*Требования*:
a. Перепишите в виде краткого списка абзац отрывка о семье Нальянча ниже, начинающийся словами «Сергей Нальянч единственный в семье», сохранив его главные факты.
b. Продолжите отрывок о семье Нальянча с того места, где он заканчивается.

*Выбранный отрывок*:
════
Нальянч принадлежал к замечательной семье украинской интеллигенции. Его отец, известный инженер-гидротехник И. А. Шовгенов, в 1911–1917 гг. преподававший в Петербургском политехническом институте, в мае 1917 вернулся на Украину, работал в правительстве Украинской Народной республики и был профессором Киевского политехнического института. В эмиграции весной 1922 стал ректором Украинской хозяйственной академии в Подебрадах, в 1928 переехал в Польшу, где работал до 1939 г. в министерстве сельского хозяйства и в Украинском Научном Институте. Старший его сын Андрей, живший в Праге, был инженером-электротехником, в 1945 г. был арестован Смершем по обвинению в участии в украинских националистических организациях, провел 7 лет в Гулаге. Младшая сестра Нальянча Елена (Олена), родившаяся в 1906 г., стала украинской патриоткой после встреч в Чехословакии с ветеранами украинской армии. Оказавшись в кругу молодых украинских литераторов (Дмитрий Донцов, Евген Маланюк, Леонид Мосендз, Микола Сциборский), она начала писать стихи и приобрела известность как поэтесса под именем Олена Телига (по мужу). После начала Второй мировой войны она вступила в Организацию украинских националистов; перешла границу 14 июля 1941 и осенью прибыла в Киев, где в ходе репрессий оккупационных властей против украинских националистов она и ее муж были арестованы и расстреляны в Бабьем Яру в феврале 1942 г.[215]
Сергей Нальянч единственный в семье объявил себя русским. Литературным псевдонимом он выбрал первую часть фамилии матери (Нальянч-Качковська). В 1934 г. он из Варшавы переехал в Вильно, где работал в газете Русское Слово и возглавил в 1936 тамошнее «Содружество поэтов». В 1939 он несколько месяцев проработал в реформированном Русском Голосе во Львове. После установления советской власти в Литве он сотрудничал в советских газетах в Вильнюсе, а во время фашистской оккупации – в газете За Родину, издававшейся в Риге отделом пропаганды. В июне 1944 Нальянч выехал в Германию, в 1945 присоединился к боевым частям Красной Армии, в сентябре 1945 вернулся в Вильнюс. В 1947 г. он был арестован органами госбезопасности; одним из обвинений было двурушничество (неисполнение обязанностей, возложенных на него в качестве «сексота»). Освобожден из лагеря он был в сентябре 1955 года, но реабилитации не дождался и умер в глубокой нищете[216].
════
*Исходные данные*:
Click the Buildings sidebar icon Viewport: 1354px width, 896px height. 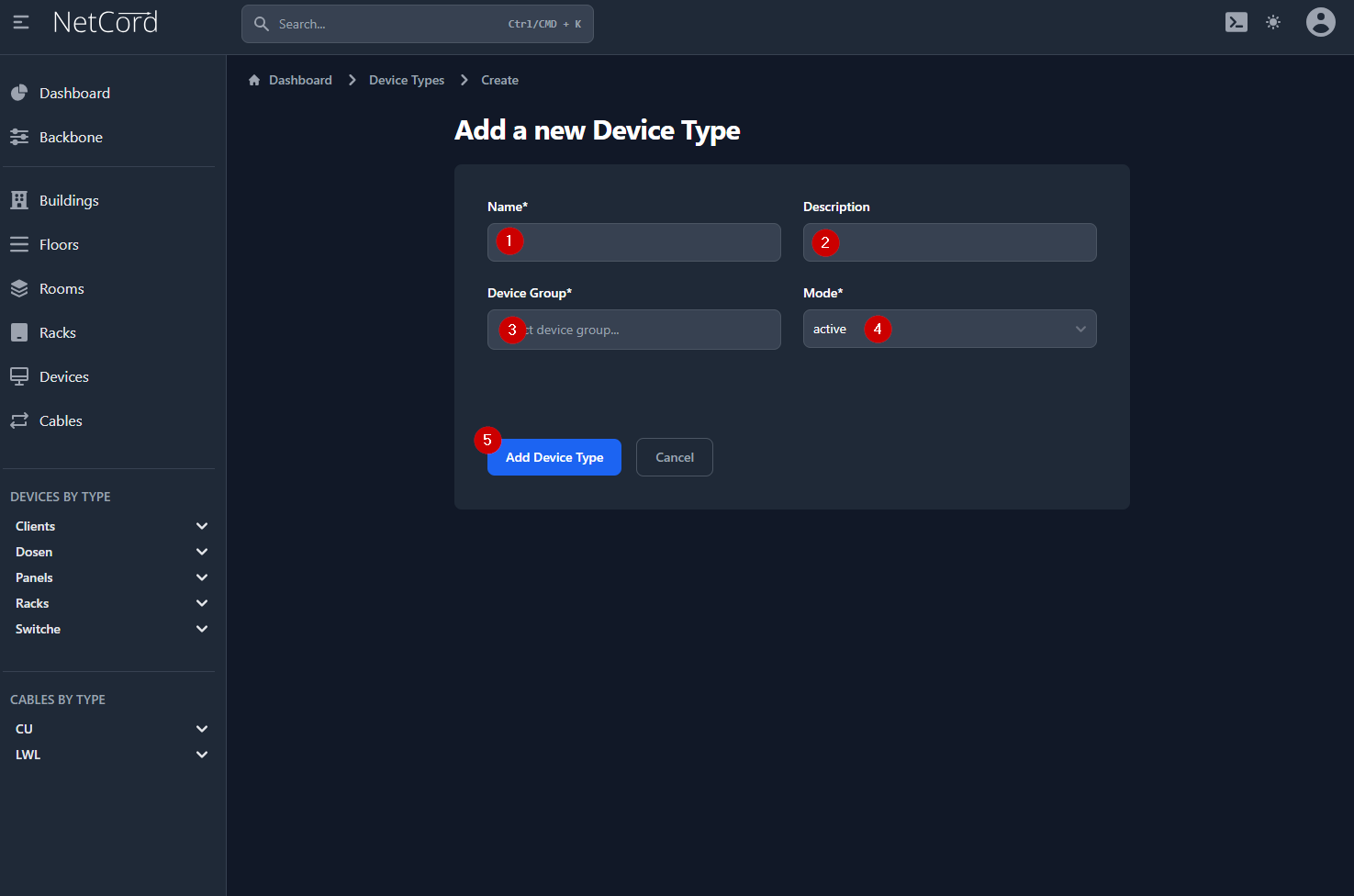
════
*Ответы к заданиям*:
a.
- Единственный в семье объявил себя русским; псевдонимом взял первую часть фамилии матери (Нальянч-Качковська).
- В 1934 г. переехал из Варшавы в Вильно, работал в газете «Русское Слово», в 1936 г. возглавил «Содружество поэтов».
- В 1939 г. несколько месяцев работал в «Русском Голосе» во Львове.
- При советской власти в Литве сотрудничал с советскими газетами в Вильнюсе, при фашистской оккупации работал в рижской газете «За Родину» отдела пропаганды.
- В июне 1944 г. уехал в Германию, в 1945 г. присоединился к боевым частям Красной Армии, в сентябре 1945 г. вернулся в Вильнюс.
- В 1947 г. арестован органами госбезопасности, в том числе по обвинению в двурушничестве.
- В сентябре 1955 г. освобожден из лагеря, реабилитации не дождался и умер в глубокой нищете.

b.
В своей рецензии Нальянч объявил выпущенную Витязевским антологию «ниже всякой критики». Единственный, кого он выделил среди ее участников, был Лев Гомолицкий:
Многие стихи, особенно Алексеева, Булацель и Мацана, кажутся просто пародиями. За исключением Льва Гомолицкого и отчасти Каценельсона и Сеницкой, всё является крикливой безвкусицей, претензией самого дурного тона. Поэты не только не имеют понятия о поэтическом языке, но зачастую не знакомы и с элементарными правилами стихосложения.
Много смеешься, читая эту книгу, и в то же время становится жутко. Из 18 человек ни один не сказал: «Господа! Рано нам играть в знаменитостей, давать свои портреты и биографии: ведь мы всё еще в младшем приготовительном классе!» Может быть, все эти поэты – очень скромные люди (за исключением Витязевского), и когда их просят прочесть свои стихи, они краснеют, конфузятся и мнутся. Но вот кому-то приходит в голову идея: – «Наших биографий Ходасевич не пишет, так мы сами о себе напишем; наших портретов никто у нас не спрашивает – так мы сами отпечатаем свои фотографии». И вот – «всё, что таилось от людского зрения, наружу выплыло со дна»: мания величия, чудовищный эгоцентризм, огромная претенциозность и баснословная глупость. «Люби не-Я, как тело любит душу: и соль морей, и каменную сушу, и кровь живую, и в броженьи звезд земного шара золотую грушу», – говорит Гомолицкий, единственный в этом сборнике настоящий поэт. А все участники «сборника» любят только одно «я» и свои идеализированные биографии. Конечно, себялюбие и славолюбие играют положительную роль в творчестве поэта, но прежде всего надо любить поэзию; а безграмотность «сборника» является доказательством того, что представленные в нем поэты совершенно лишены поэтической культуры, поэтов-образцов не знают и не любят; важно только как-нибудь прославить себя, хотя бы погеростратовски, как это делает Витязевский. Однако Витязевский, думая эксцентричностью стихов и биографии прославить себя, как Маяковский и Есенин, делает ту же ошибку, что и бездарный писатель, который начал шить сам сапоги, полагая этим прославиться так же, как и Толстой.
Единственное отрадное явление в «сборнике» – Гомолицкий; досадно за него и Каценельсона – напрасно попали в этот балаган! Впрочем, и Каценельсон дал стихотворения гораздо худшие, чем прежние (особенно – чем эффектное и оригинальное «S.O.S.»). У Гомолицкого хромает русский язык, еще много незаконченного, но в то же время его стихи имеют что-то необычайно притягательное.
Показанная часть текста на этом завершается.